[Dataset excerpts]
☆ ☆ ☆ ☆ ☆
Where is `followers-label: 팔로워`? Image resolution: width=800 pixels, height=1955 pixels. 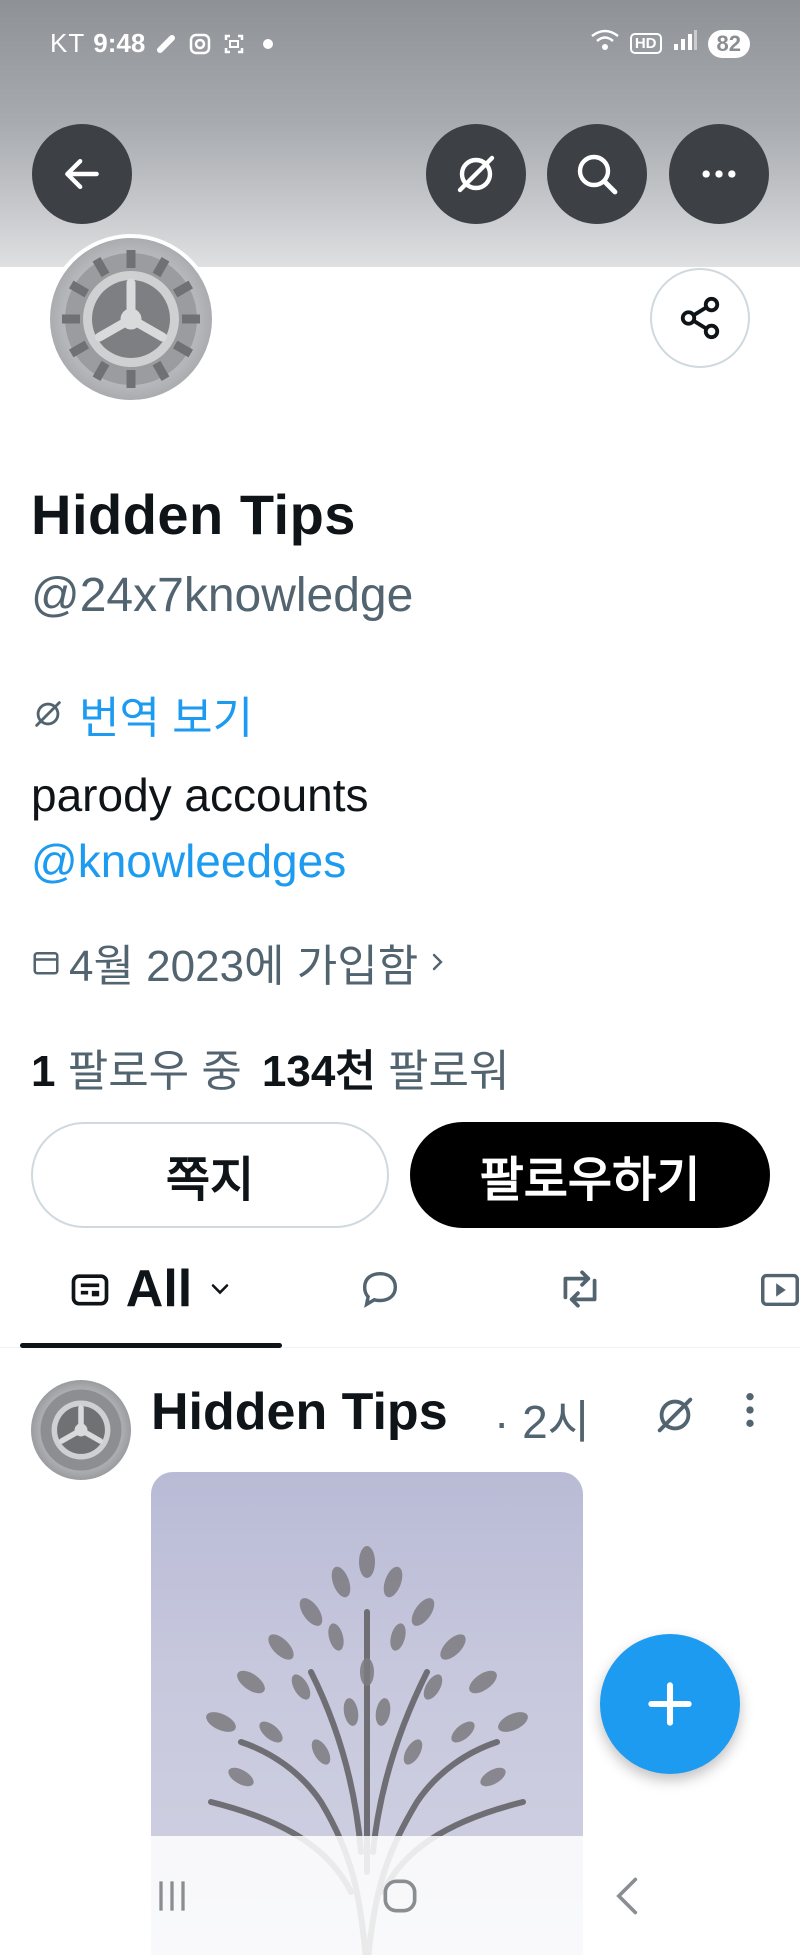 followers-label: 팔로워 is located at coordinates (449, 1072).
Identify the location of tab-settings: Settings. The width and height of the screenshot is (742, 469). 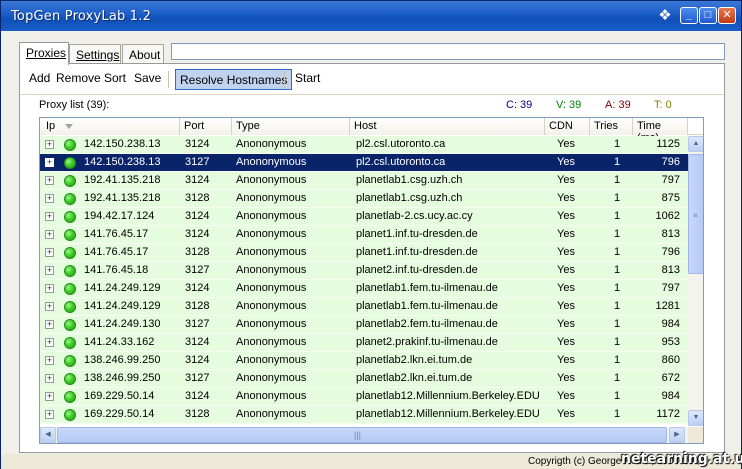
(95, 54).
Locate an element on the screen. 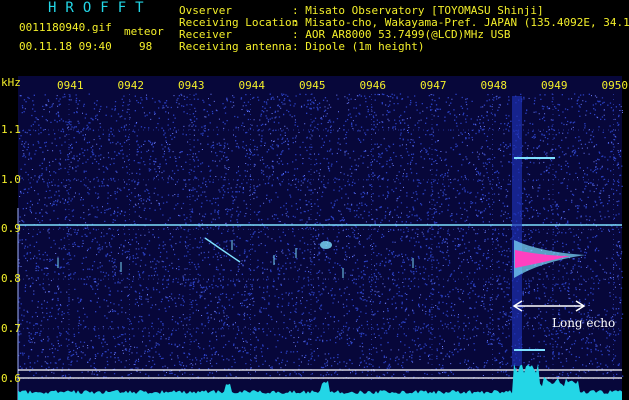  x-tick-0949: 0949 is located at coordinates (554, 86).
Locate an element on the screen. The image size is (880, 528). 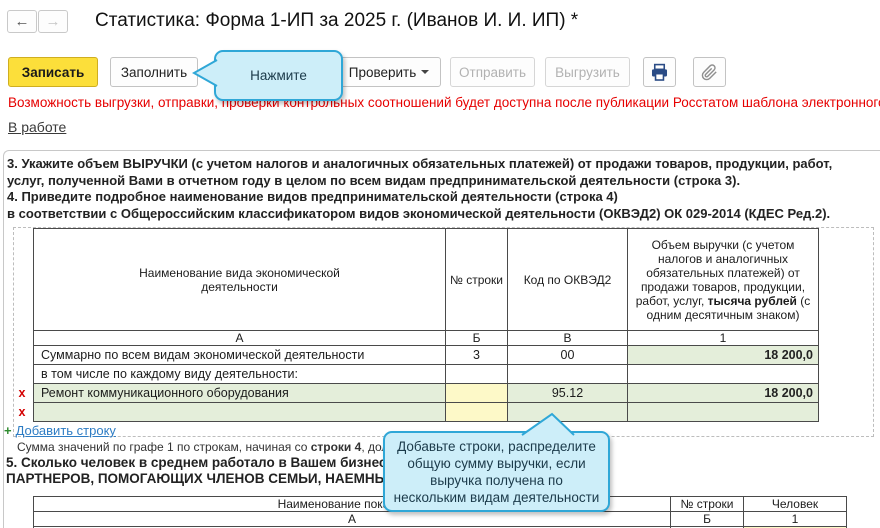
activity-name-cell: Ремонт коммуникационного оборудования is located at coordinates (240, 393).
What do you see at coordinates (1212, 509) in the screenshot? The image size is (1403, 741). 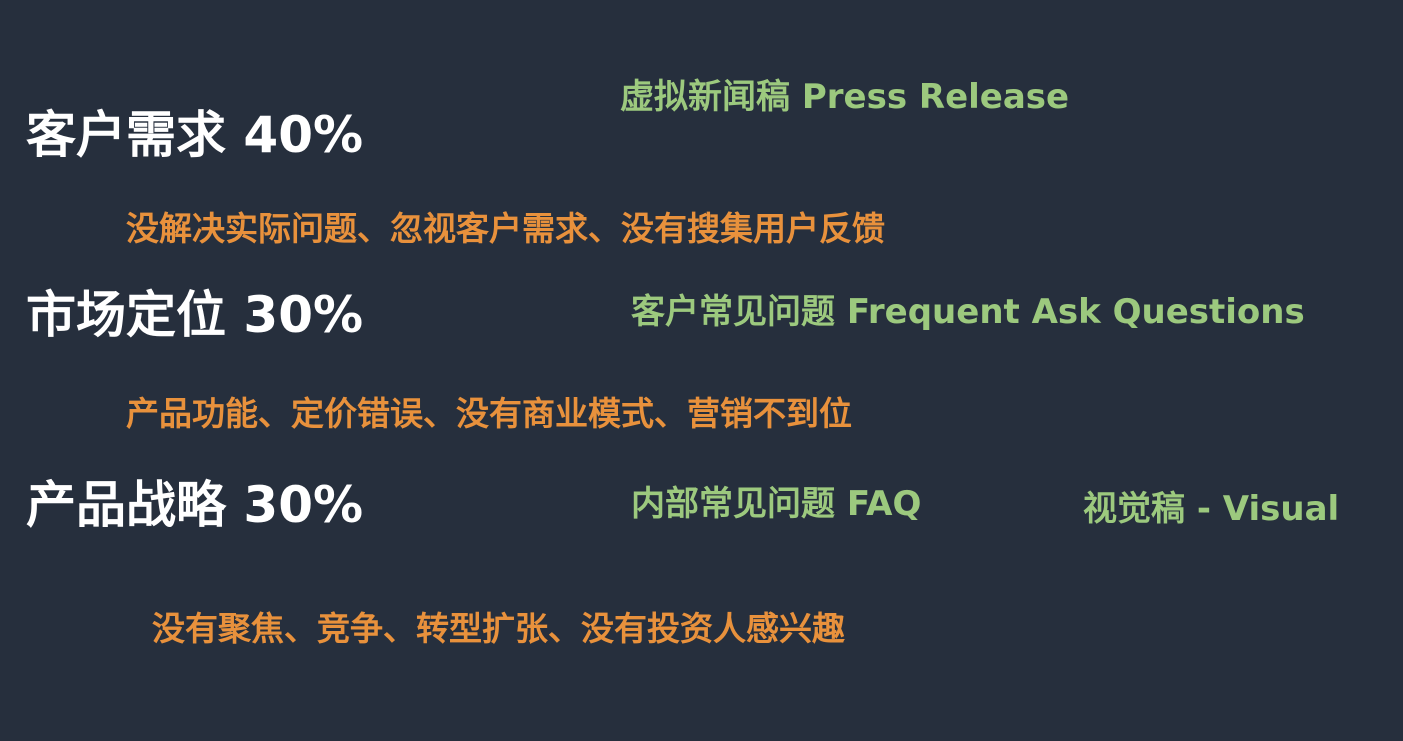 I see `visual-label: 视觉稿 - Visual` at bounding box center [1212, 509].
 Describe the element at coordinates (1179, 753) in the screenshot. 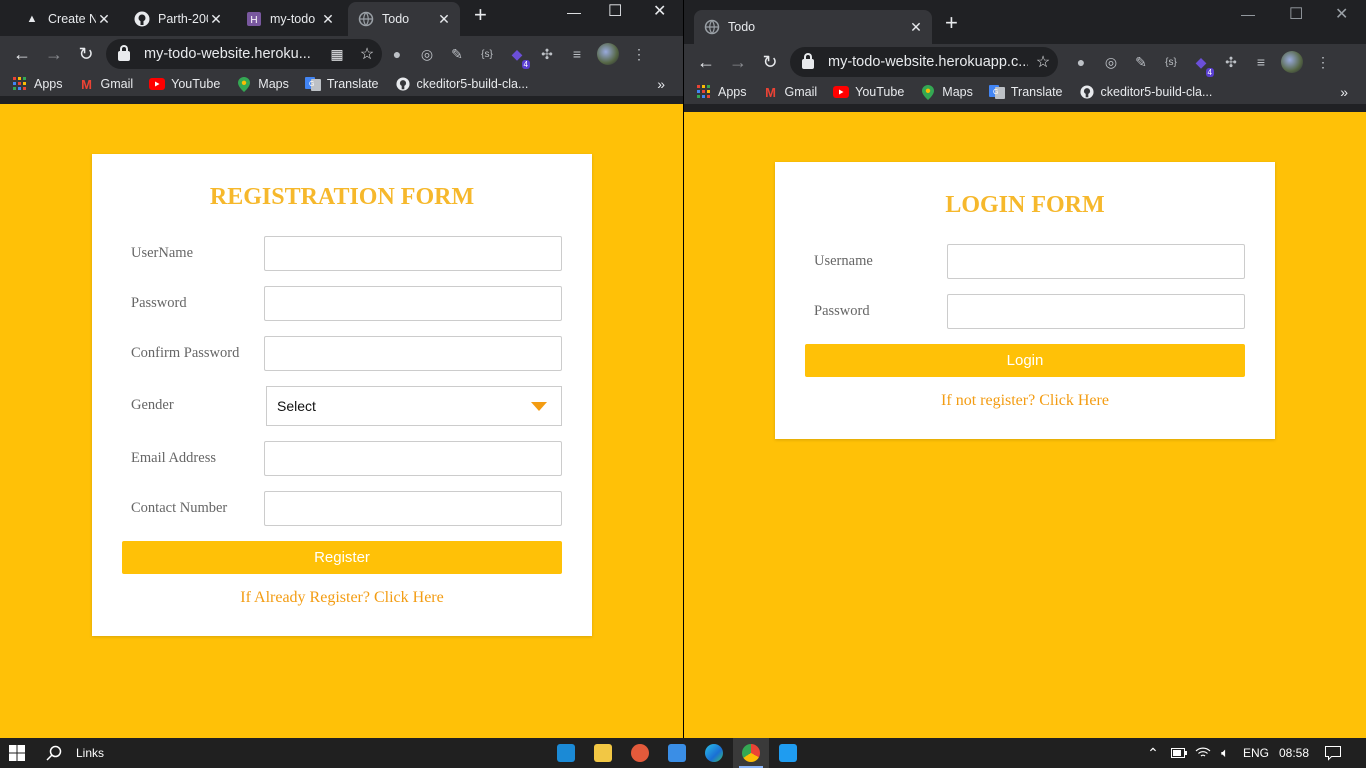

I see `battery-icon` at that location.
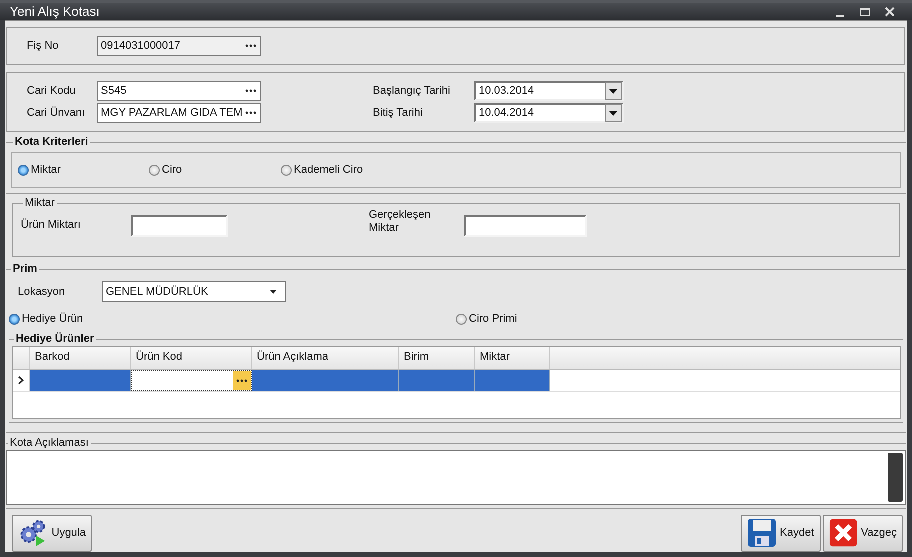 This screenshot has height=557, width=912. Describe the element at coordinates (412, 91) in the screenshot. I see `field-label: Başlangıç Tarihi` at that location.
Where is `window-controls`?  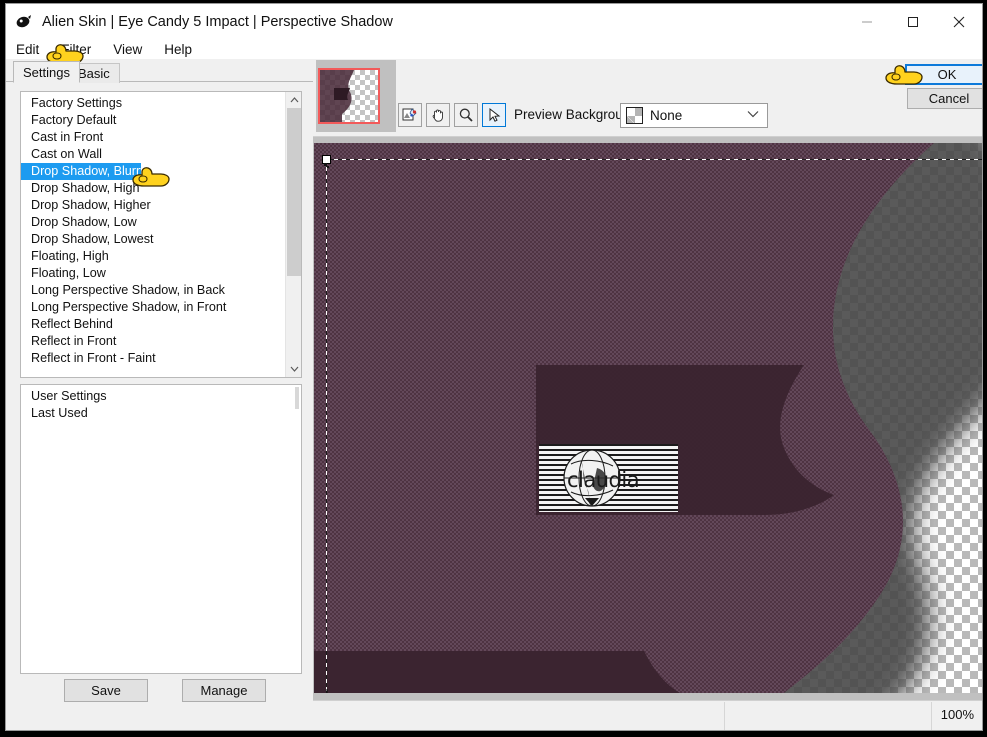 window-controls is located at coordinates (913, 22).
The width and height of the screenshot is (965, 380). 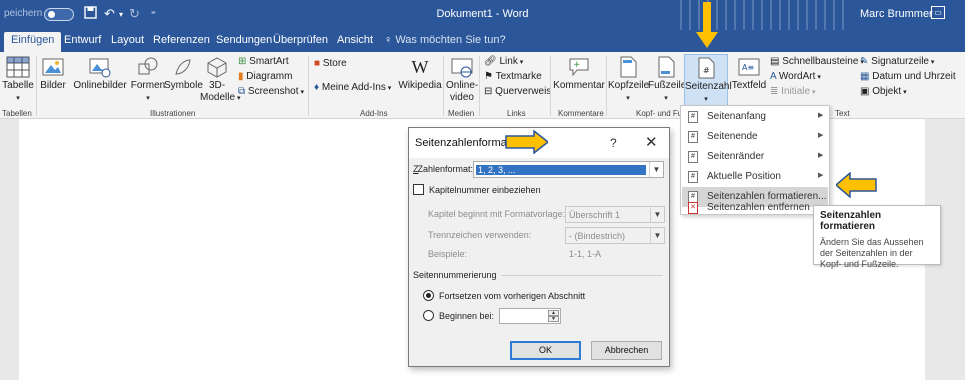 I want to click on continue-numbering-radio, so click(x=428, y=296).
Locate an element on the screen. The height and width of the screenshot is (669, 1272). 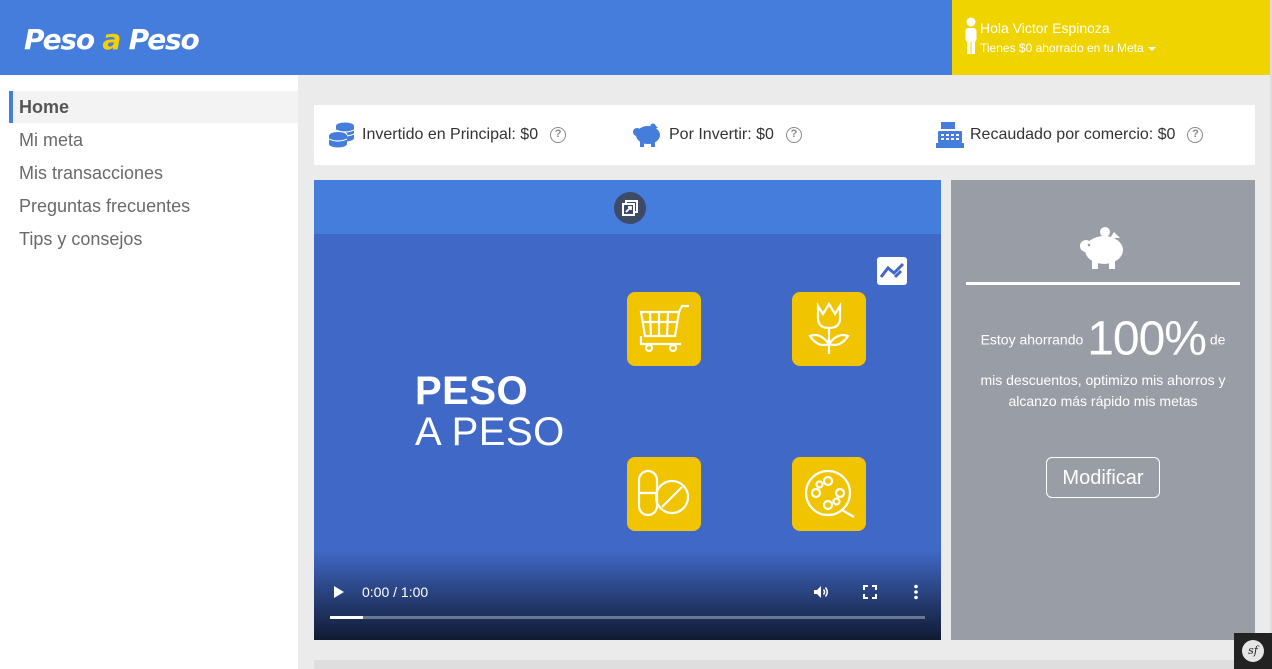
savings-headline: Estoy ahorrando 100% de is located at coordinates (1103, 338).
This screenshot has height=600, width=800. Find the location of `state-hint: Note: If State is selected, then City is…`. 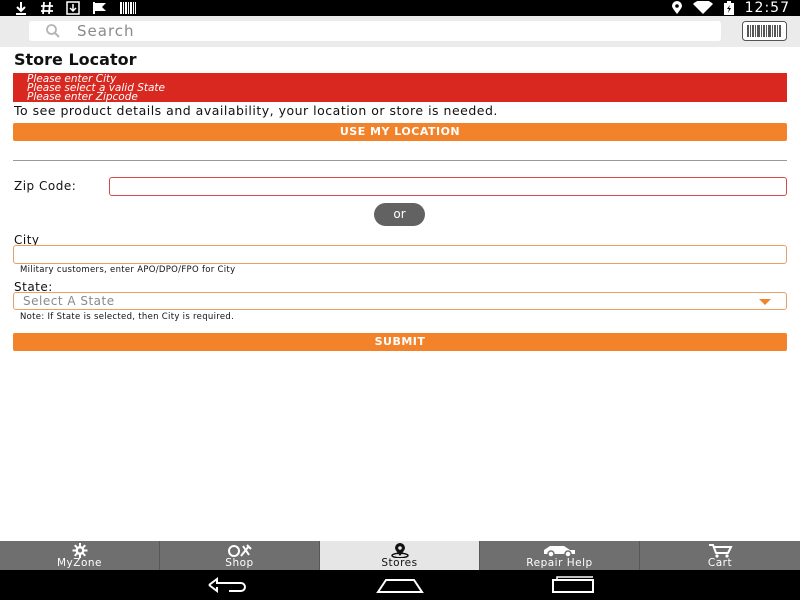

state-hint: Note: If State is selected, then City is… is located at coordinates (128, 317).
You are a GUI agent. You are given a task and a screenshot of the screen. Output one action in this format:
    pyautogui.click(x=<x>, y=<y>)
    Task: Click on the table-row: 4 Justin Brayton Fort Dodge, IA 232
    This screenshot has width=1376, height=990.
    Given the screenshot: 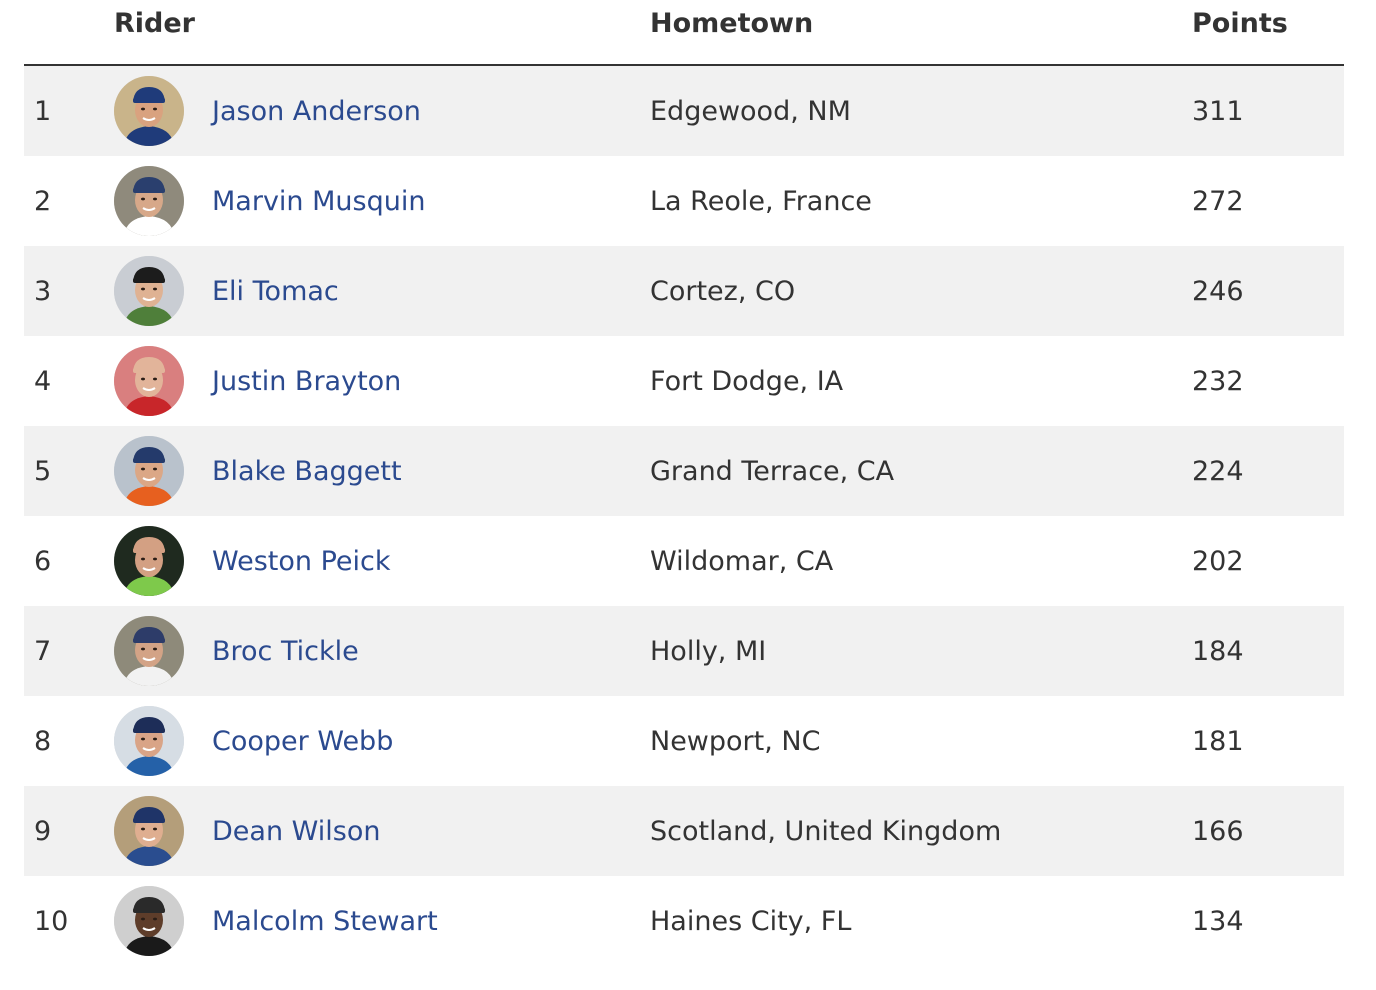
☆ ☆ ☆ ☆ ☆
Starting at the line that contains "Locate an element on the screen. The height" and going through the last of the entries, swap "screenshot" for "screen image" everywhere it appears, changing nothing else. Leave the pictures out of your answer.

Locate an element on the screen. The height and width of the screen image is (669, 1272). 
savings-headline: Estoy ahorrando 100% de is located at coordinates (1103, 338).
This screen image has height=600, width=800. Find the location of `state-hint: Note: If State is selected, then City is…`. 

state-hint: Note: If State is selected, then City is… is located at coordinates (128, 317).
You are a GUI agent. You are given a task and a screen image of the screen. Output one action in this format:
    pyautogui.click(x=<x>, y=<y>)
    Task: Click on the table-row: 4 Justin Brayton Fort Dodge, IA 232
    This screen image has width=1376, height=990.
    Given the screen image: 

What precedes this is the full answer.